YARGITAY HUKUK GENEL KURULU KARARI:
Hukuk Genel Kurulunca incelenerek direnme kararının süresinde temyiz edildiği anlaşıldıktan ve dosyadaki kağıtlar okunduktan sonra gereği görüşüldü:
Devletlerin, ülkelerinde bulunan yabancıların malları hakkında bunların tasarrufları ile ilgili olarak uluslararası hukuka uygun yasal düzenleme ile kısıtlamalar getirmesi, karşılık (mukabele-i bilmisil) esası çerçevesinde hareket etmesi hükümranlık haklarının doğal gereğidir.
15.6.1927 tarihinde yürürlüğe giren 1062 sayılı Yasa ile de, Bakanlar Kuruluna Karşılık (Mukabele-i bilmisil ) olarak bir devletin vatandaşlarının Türkiye'deki malları üzerindeki tasarruflarını kısmen veya tamamen tahdit veya onlara elkoyma yetkisi verilmiştir. Bakanlar Kurulunca, bu Yasa'ya uygun olarak Suriye uyruklu kişiler hakkında 13.1.1939 tarih 2/10250 sayılı kararname çıkarılarak taşınmazlarını başkalarına devretmeleri ve üzerlerine ipotek koydurmaları yasaklanmıştır. 23.6.1959 tarihinde kabul edilen sözleşme ile Türkiye sınırları içinde kalan ve Türk Tabiyetine geçmiş sayılan kimselere, Suriye ve Lübnan uyruğuna geçmek için sözleşme tarihinden itibaren 6 aylık ikametgahlarını nakletme, 18 aylık da mallarını tasviye için süre verilmiştir. 31.5.1940 tarih 2/13629 sayılı kararname Lübnan ve Suriye uyruğunu tercih edenlerin mallarını, tanınan 18 aylık sürenin bitimine kadar zeyii ve telef olmaması için nasıl idare edileceğine ilişkin yöntemleri belirlemiş, Suriye uyrukluların malları devletçe konulan bu ilkelere göre idare edilmeye başlanmıştır. İlave olarak süresinde mallarını tasviye etmiyen kişilerin mallarını, 2490 sayılı Yasa'ya göre tasviye edileceği hükmü getirilmiştir. 14.2.1942 tarih 2/17317 sayılı Bakanlar Kurulu kararı ile de muvazaalı temliklerin, önlenmesi yönünden Suriye uyruklu kişilerin, borçlarından dolayı malları üzerinde haciz konarak satışlarının yapılabilmesi yasaklanmıştır. 18.11.1957 tarih 4/9697 sayılı kararname ise, Suriye uyrukluların, paydaşı olduğu taşınmazların rızaen taksimlerini yasaklamış ancak mahkeme eliyle şuyuun izalesine imkan vermiştir. Bunun yanında Medeni Kanun'un 650 ve 655.maddesine göre temliken tescilleri önlemiştir. Son olarak 17.10.1966 tarihinde yürürlüğe giren 1.10.1966 gün 6/7104 sayılı kararname ile de, Suriye uyrukluların mallarına devletçe el konmuştur.

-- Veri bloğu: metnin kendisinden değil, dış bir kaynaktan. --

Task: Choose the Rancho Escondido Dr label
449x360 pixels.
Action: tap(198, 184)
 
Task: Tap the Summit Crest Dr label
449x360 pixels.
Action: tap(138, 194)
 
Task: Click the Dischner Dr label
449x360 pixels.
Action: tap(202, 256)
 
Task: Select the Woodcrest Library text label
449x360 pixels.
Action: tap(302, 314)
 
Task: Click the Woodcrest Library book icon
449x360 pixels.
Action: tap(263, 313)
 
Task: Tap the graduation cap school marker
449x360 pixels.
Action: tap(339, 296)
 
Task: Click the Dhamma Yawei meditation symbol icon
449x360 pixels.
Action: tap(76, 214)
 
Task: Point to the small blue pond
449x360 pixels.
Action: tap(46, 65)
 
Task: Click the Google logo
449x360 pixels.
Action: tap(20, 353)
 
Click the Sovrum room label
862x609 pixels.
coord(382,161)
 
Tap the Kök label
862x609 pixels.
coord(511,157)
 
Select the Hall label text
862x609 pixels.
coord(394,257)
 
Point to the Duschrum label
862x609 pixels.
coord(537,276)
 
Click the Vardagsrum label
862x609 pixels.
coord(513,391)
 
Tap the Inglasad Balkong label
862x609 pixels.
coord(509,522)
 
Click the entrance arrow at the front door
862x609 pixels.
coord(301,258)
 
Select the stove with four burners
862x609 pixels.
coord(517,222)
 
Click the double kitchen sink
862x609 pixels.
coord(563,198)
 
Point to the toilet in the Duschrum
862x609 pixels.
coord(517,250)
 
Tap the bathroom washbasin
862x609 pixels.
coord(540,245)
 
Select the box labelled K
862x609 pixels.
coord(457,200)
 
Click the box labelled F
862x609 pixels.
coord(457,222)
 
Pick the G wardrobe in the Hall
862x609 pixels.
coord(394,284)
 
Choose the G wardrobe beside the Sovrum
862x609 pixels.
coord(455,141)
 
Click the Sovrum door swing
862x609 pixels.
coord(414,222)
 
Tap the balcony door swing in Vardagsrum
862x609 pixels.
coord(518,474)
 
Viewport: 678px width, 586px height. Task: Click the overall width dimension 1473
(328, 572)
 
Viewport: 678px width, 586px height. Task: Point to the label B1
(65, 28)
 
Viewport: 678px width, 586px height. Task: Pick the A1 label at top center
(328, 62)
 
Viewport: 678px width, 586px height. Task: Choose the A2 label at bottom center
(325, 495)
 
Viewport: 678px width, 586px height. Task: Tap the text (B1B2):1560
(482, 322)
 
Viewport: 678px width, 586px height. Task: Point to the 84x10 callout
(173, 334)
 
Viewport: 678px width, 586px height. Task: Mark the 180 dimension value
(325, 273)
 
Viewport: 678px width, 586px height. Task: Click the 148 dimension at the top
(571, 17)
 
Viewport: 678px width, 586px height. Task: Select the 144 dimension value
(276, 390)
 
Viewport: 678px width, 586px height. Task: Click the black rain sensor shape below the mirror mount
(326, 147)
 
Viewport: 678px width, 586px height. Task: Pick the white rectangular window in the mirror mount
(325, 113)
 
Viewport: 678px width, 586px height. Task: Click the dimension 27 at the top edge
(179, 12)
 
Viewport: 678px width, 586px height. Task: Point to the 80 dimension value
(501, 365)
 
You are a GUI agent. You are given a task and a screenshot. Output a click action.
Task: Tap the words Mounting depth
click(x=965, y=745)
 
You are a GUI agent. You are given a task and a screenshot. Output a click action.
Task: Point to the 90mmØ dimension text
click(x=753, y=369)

Açıklanan yasa ve kararnamelerin açık hükümlerinden anlaşılacağı üzere devlet, Suriye uyrukluların taşınmazlarına sahip çıkmış, özel şahısları malikin iradesi veya iradesi dışında geçmesini önlemiştir. Özellikle 18.11.1957 tarih 4/9697 sayılı kararnamede Medeni Kanun'un 650.ve 655.maddelerine göre temliken tescil isteklerini engellemek suretiyle Suriye uyruklunun iradesi dışındaki temliklerin, kişi yararına bir sonuç doğurmayacağını açıkça vurgulamıştır. Kısaca belirtmek gerekirse Suriye uyrukluların mallarının mülkiyeti 966 tarihine kadar devlete geçmemiş ise de, bu malların gerek mal sahibinin iradesi, gerekse iradesi dışında özel kişilere geçmesi önlenmiş, onlara vaziyet edilmiş, üzerlerinde gittikçe artan bir hakimiyet kurulmuş, sonunda da söz konusu kararname ile fiilen el konulmuştur. Diğer bir anlatımla 1.10.1966 tarihinden önce ilerde devlete geçeceği düşünülerek Suriye uyrukluların malları denetim altına alınmıştır. Açıklanan bu açık maddi olgu karşısında artık çekişmeli taşınmazlar üzerinde kazandırıcı zamanaşımı süresince tasarruf eden kişinin zilyetliğinde Medeni Kanun'un 639/1.maddesindeki "malik sıfatı ile zilyet olma" unsurunun bulunduğundan söz edilemez. Bu kişi olsa olsa "Hazine şagili" durumdadır. Devletin vaziyet ettiği, hakimiyet altında bulundurduğu taşınmazlara kişinin malik sıfatı ile zilyet bulunmasına yasal olanak yoktur. Ayrıca devletin kontrolü altına aldığı, mülkiyeti henüz geçmese dahi bir oranda sahiplendiği bir taşınmaz üzerindeki kişinin zilyetliği "çekişmesiz ve aralıksız" olma niteliğini de yitirir.Nitekim ( HGK.'nun 4.12.1991 gün 1991/16-539 E., 1991/624 K.ve 15.4.1992 gün 1992/7-174 E., 1992/245 K.sayılı kararlarında da aynı görüş benimsenmiştir.
Bu itibarla yerel mahkemece mevcut delillerin değerlendirilmesi suretiyle davanın reddedilmesi tamamen doğrudur.
O halde Usul ve Yasa'ya uygun bulunan direnme kararı onanmalıdır.
SONUÇ : Davacı vekilinin temyiz itirazlarının reddi ile, direnme kararının yukarıda açıklanan nedenlerle ( ONANMASINA ), oybirliği ile karar verildi.